The comparable set and the Price Tier
In Chicago's current market, the top tier of multi-course tasting menus sits at a price point that puts them in direct comparison with destination restaurants in other American cities: Le Bernardin in New York City, Providence in Los Angeles, Addison in San Diego, and The Inn at Little Washington all operate in a bracket where the meal's cost signals a particular set of expectations about sourcing, service depth, and format ambition. Below that tier sits a second group where the cooking may be equally serious but the format is less codified, the room is smaller, and the booking dynamic is different. AJI sits in Chicago's higher-price dining tier.
For comparison, Atomix in New York City shows how a restaurant can build significant critical standing in a neighbourhood that is not the obvious centre of a city's dining gravity, while Atelier Moessmer Norbert Niederkofler in Brunico demonstrates how deliberate remove from the main circuit can itself become part of the value proposition. The question for any North Broadway operator is whether the distance from Chicago's dining centre registers as a choice or simply as an accident of address. The restaurants that make it work tend to have a clear answer to that question built into the format of the meal itself.

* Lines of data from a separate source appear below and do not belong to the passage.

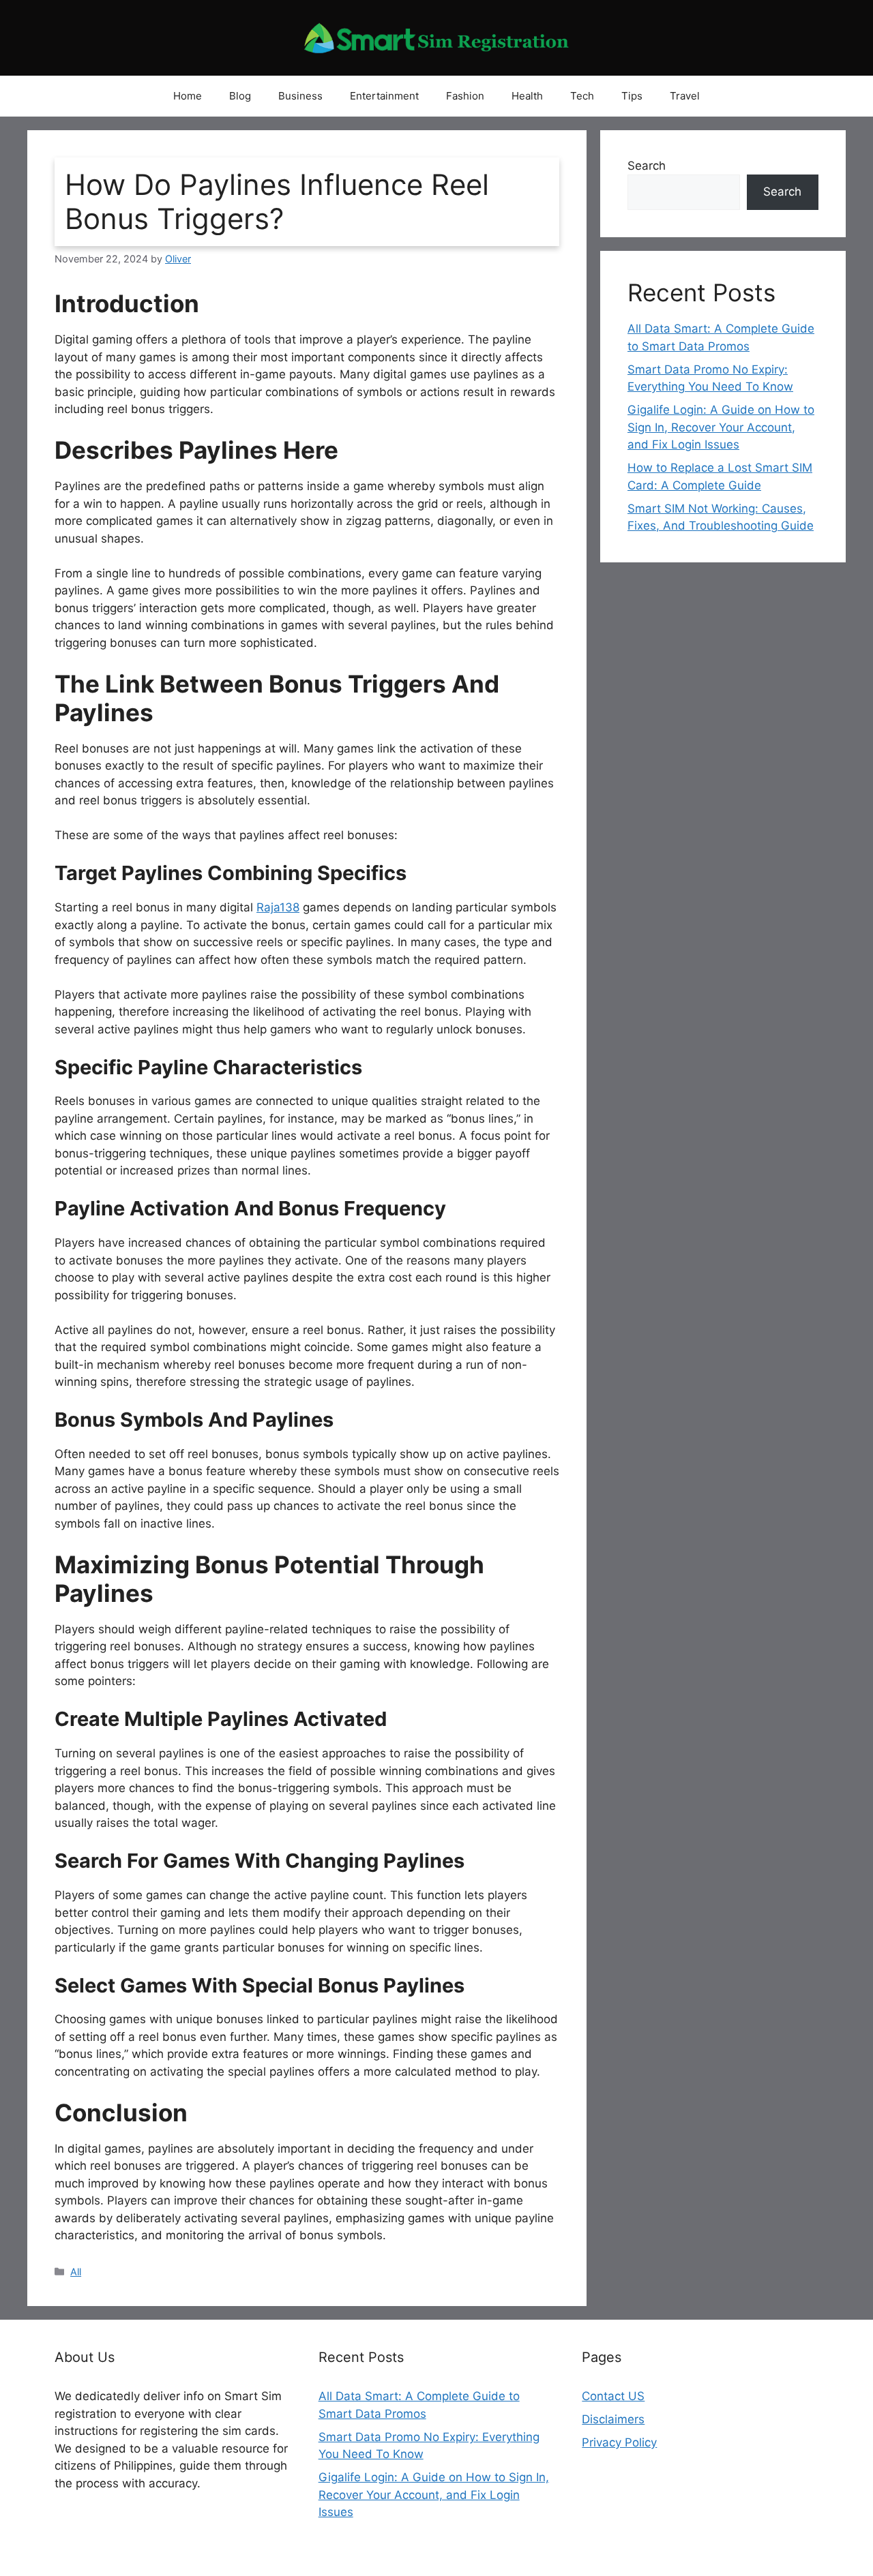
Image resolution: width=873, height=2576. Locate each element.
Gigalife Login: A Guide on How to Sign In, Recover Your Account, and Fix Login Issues (720, 427)
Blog (240, 95)
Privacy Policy (619, 2442)
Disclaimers (613, 2419)
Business (300, 95)
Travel (685, 95)
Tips (631, 95)
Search (646, 165)
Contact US (613, 2396)
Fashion (465, 95)
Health (527, 95)
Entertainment (384, 95)
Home (187, 95)
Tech (582, 95)
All (75, 2271)
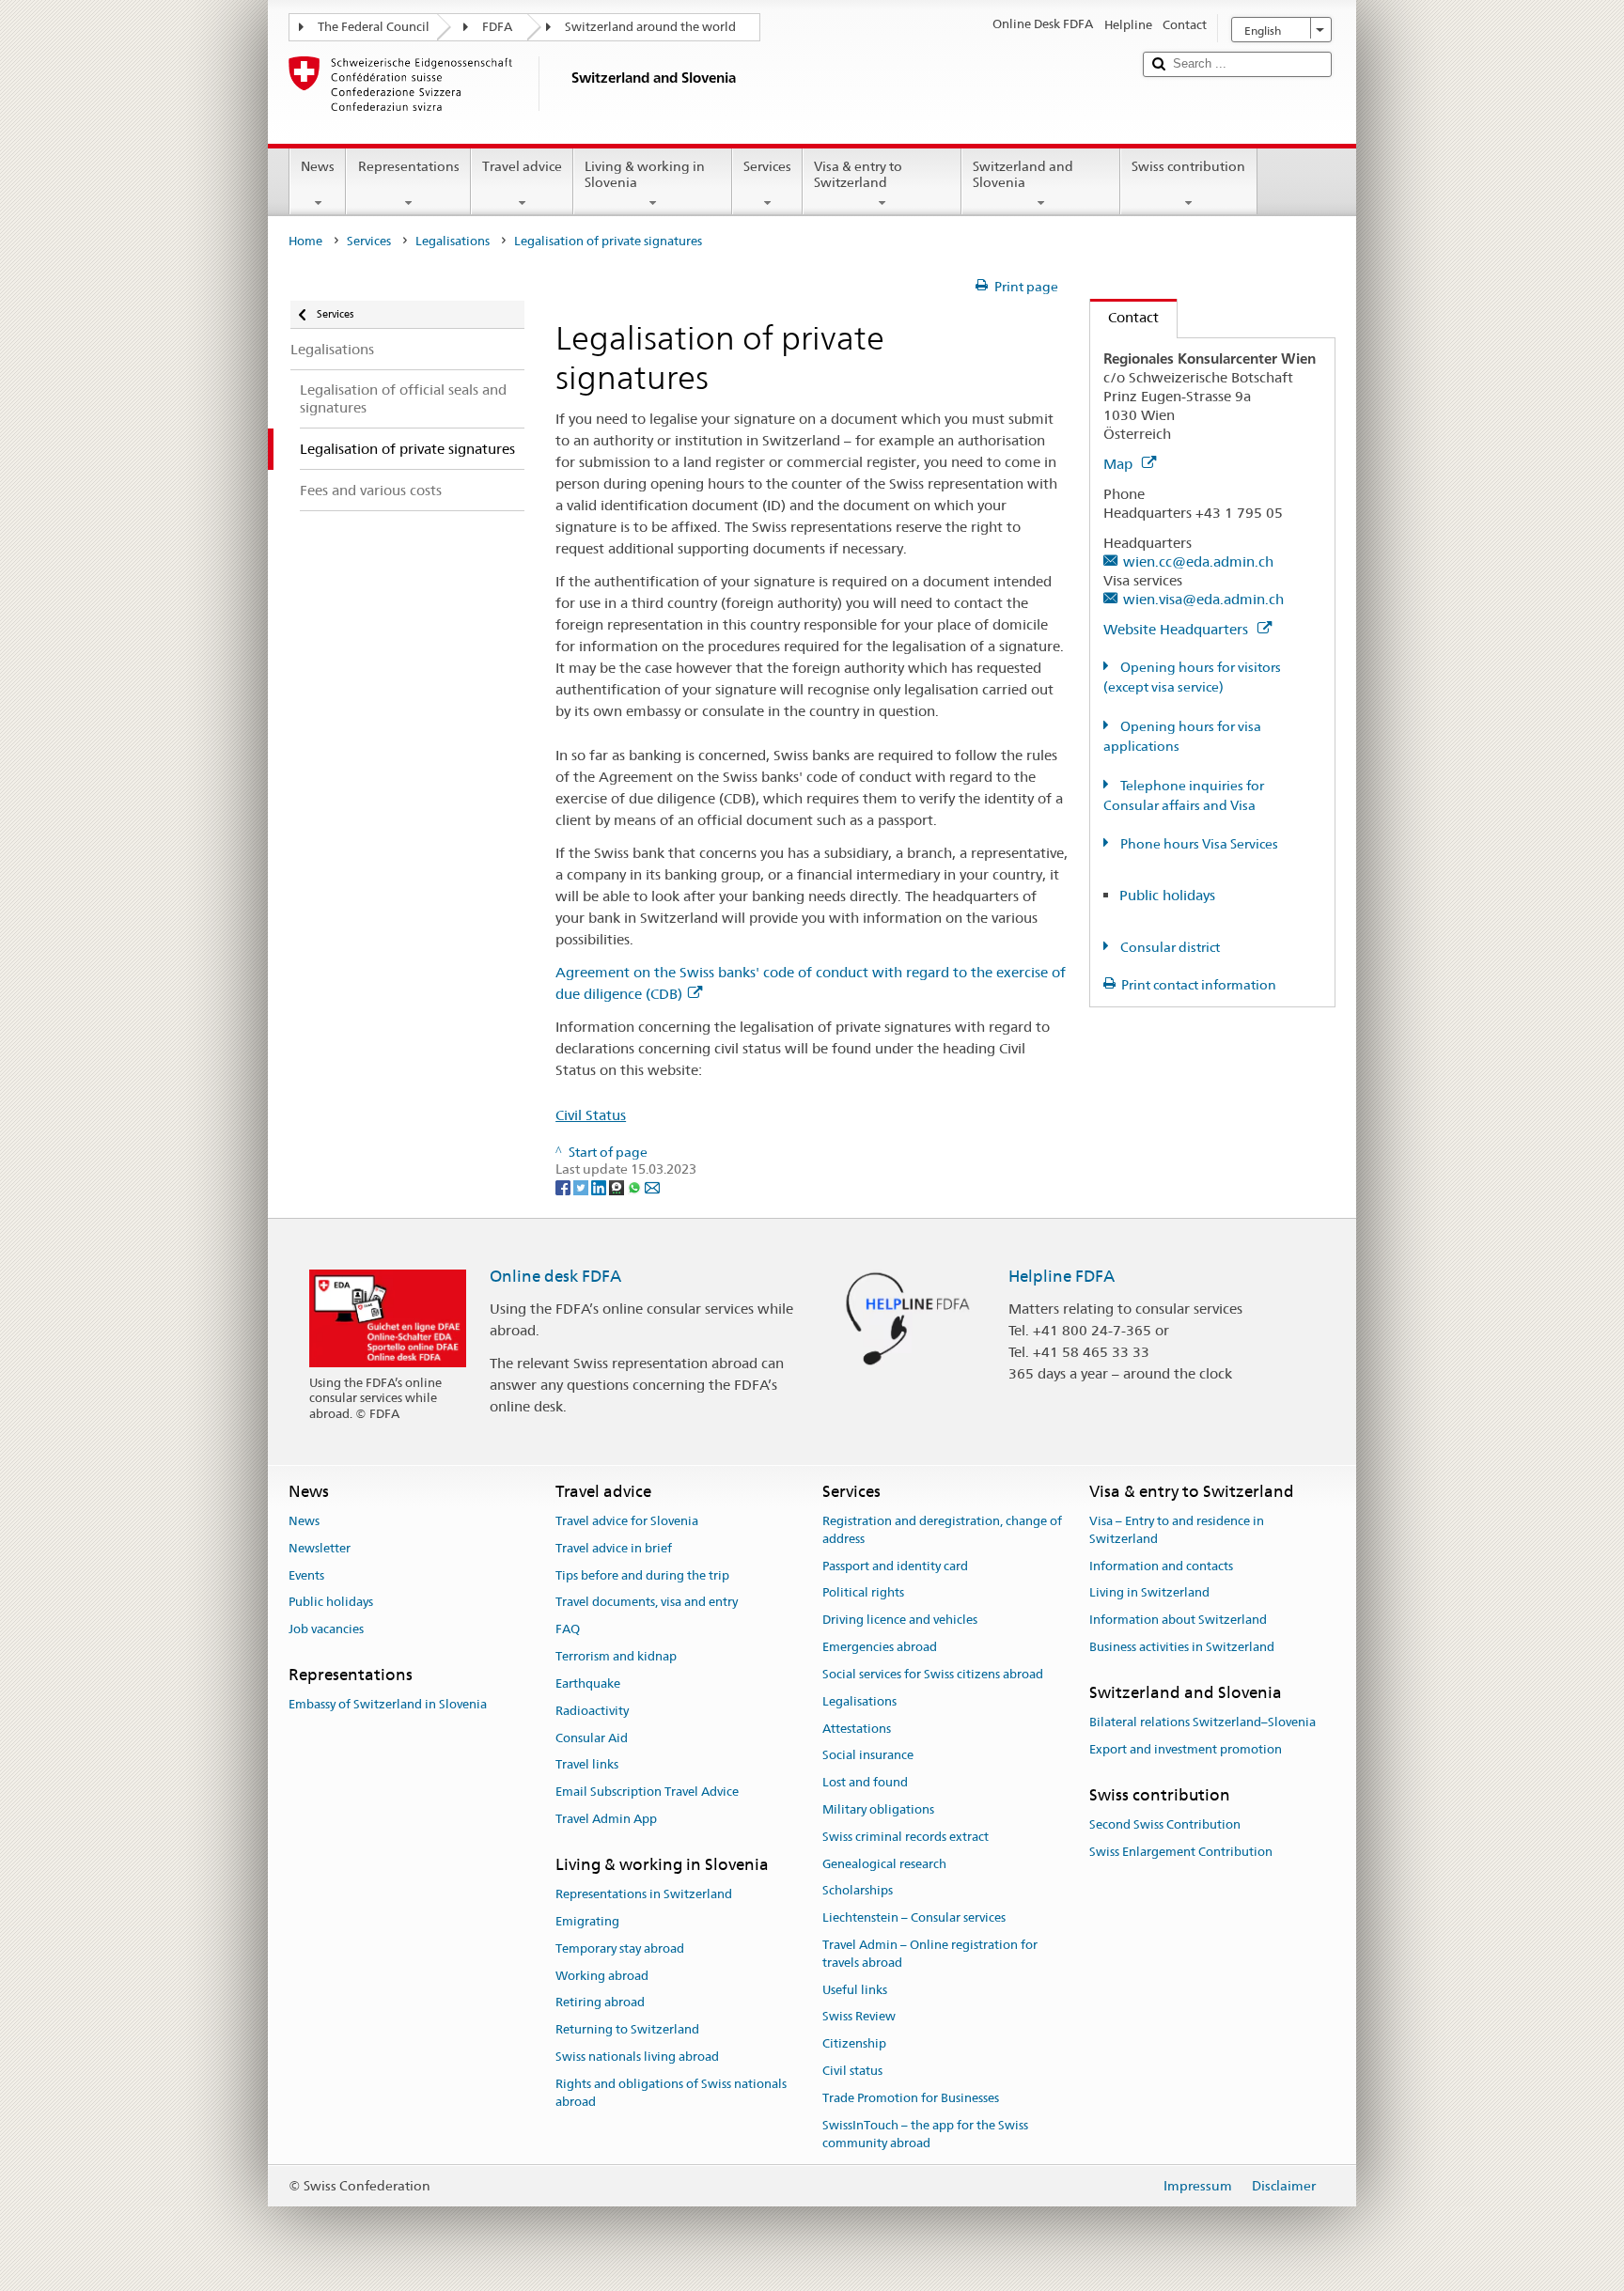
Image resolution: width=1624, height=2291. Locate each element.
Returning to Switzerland (627, 2029)
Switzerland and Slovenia (1023, 174)
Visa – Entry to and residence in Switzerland (1176, 1530)
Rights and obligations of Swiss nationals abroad (671, 2093)
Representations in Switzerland (643, 1894)
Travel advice (522, 166)
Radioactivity (592, 1711)
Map (1119, 464)
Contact (1124, 317)
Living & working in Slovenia (645, 174)
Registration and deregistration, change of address (942, 1530)
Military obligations (878, 1809)
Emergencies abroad (879, 1647)
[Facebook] (564, 1186)
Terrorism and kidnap (616, 1656)
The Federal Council (373, 27)
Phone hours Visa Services (1197, 843)
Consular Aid (591, 1738)
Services (767, 166)
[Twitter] (582, 1186)
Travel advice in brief (613, 1548)
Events (306, 1575)
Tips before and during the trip (642, 1575)
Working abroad (601, 1976)
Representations (409, 166)
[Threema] (618, 1186)
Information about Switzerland (1178, 1620)
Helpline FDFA (1061, 1276)
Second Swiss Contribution (1165, 1824)
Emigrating (587, 1921)
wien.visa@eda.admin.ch (1203, 599)
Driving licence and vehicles (899, 1620)
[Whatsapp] (636, 1186)
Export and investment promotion (1185, 1749)
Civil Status (590, 1115)
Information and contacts (1161, 1566)
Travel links (586, 1765)
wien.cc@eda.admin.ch (1198, 561)
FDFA (497, 27)
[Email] (652, 1186)
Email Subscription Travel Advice (647, 1791)
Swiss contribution (1188, 166)
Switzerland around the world (650, 27)
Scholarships (857, 1891)
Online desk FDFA (555, 1276)
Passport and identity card (895, 1566)
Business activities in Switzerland (1181, 1647)
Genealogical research (884, 1864)
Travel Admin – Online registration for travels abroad (930, 1954)
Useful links (854, 1990)
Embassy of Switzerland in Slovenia (388, 1705)
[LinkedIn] (600, 1186)
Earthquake (587, 1683)
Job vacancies (326, 1630)
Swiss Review (859, 2017)
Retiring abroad (600, 2003)
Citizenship (854, 2044)
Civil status (852, 2071)
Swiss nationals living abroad (637, 2056)
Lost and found (865, 1782)
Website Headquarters (1177, 629)
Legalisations (452, 241)
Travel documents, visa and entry (646, 1603)
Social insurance (868, 1756)
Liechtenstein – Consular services (914, 1917)
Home (305, 241)
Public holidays (1167, 895)
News (318, 166)
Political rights (863, 1593)
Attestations (856, 1729)
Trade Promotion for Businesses (910, 2098)
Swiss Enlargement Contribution (1181, 1852)
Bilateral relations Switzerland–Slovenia (1202, 1722)
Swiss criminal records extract (905, 1837)
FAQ (567, 1630)
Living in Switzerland (1149, 1593)
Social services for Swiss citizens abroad (932, 1674)
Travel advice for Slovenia (626, 1521)
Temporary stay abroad (619, 1948)
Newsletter (320, 1548)
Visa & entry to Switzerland (858, 174)
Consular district (1168, 947)
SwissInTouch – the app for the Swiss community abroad (925, 2134)
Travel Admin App (606, 1819)
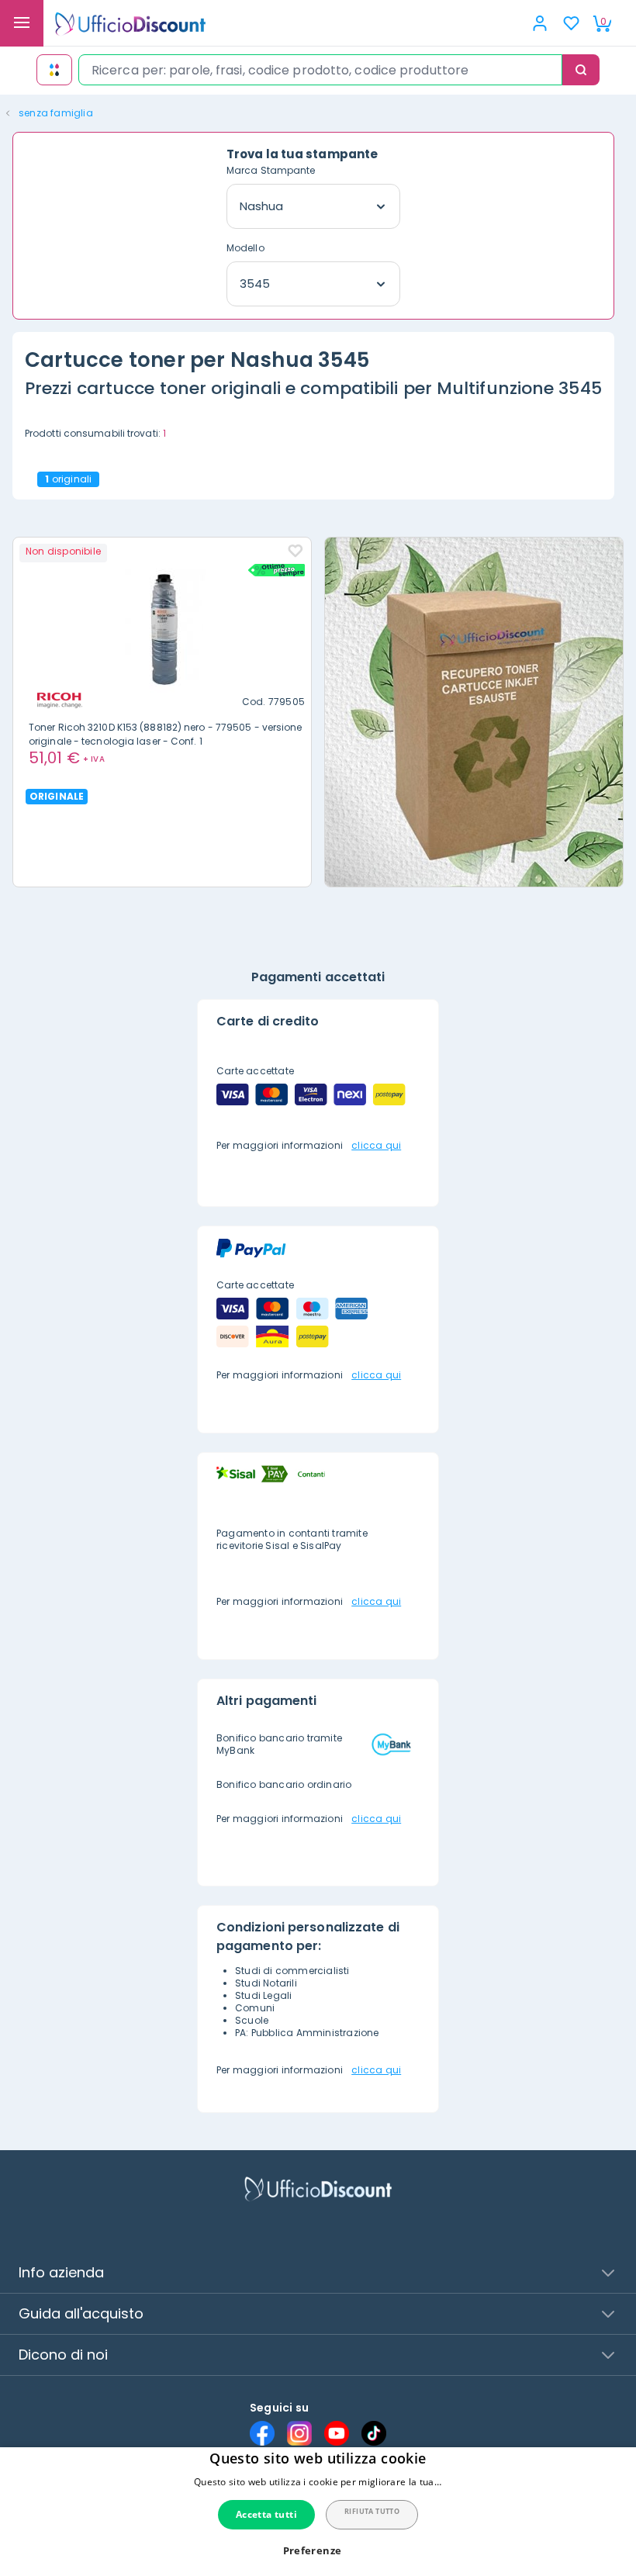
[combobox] (320, 69)
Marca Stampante (271, 170)
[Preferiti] (571, 23)
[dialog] (318, 2511)
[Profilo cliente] (540, 23)
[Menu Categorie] (21, 23)
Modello (245, 247)
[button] (318, 2550)
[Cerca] (581, 69)
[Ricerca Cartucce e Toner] (54, 69)
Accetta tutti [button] (266, 2514)
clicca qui (376, 1145)
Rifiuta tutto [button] (371, 2511)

Readers tracking American fine dining more broadly may also find points of comparison at Emeril's in New Orleans and The French Laundry in Napa, both of which have shaped the expectations that Chicago's serious tasting rooms now work against.
Planning a Visit
AJI's address is 3809 North Broadway, Chicago, IL 60613, placing it in the Lakeview neighbourhood with access via the Red Line's Addison or Sheridan stops. Reservations are essential, and the restaurant is open Tuesday through Thursday from 6 to 10 PM, Friday and Saturday from 5 to 11 PM, and closed Monday and Sunday.
Category Peers
Comparable venues nearby, for context on price, style, and recognition.
| Venue | Cuisine | Price | Awards | Notes |
|---|---|---|---|---|
| AJIThis venue — the venue you are viewing | Japanese Omakase | $$$$ | , | |
| Ikigai Sushi & Izakaya | Japanese Sushi & Izakaya | $$$ | , | River North |
| Nobu Chicago | Japanese-Peruvian Fusion | $$$$ | , | West Loop |
| Tanoshii - West Loop | Modern Japanese Sushi and Omakase | $$$ | , | West Loop |
| Sushi-san | Modern Japanese Sushi & Robata | $$$$ | , | River North |
| Omakase Takeya | Traditional Japanese Omakase | $$$$ | 2 recognitions | West Loop |
At a Glance
- Intimate
- Cozy
- Elegant
- Date Night
- Special Occasion
- Chefs Counter
- Sake Program
- Craft Cocktails
Cozy and intimate atmosphere designed for special occasions, with warm inviting service and a charming backyard.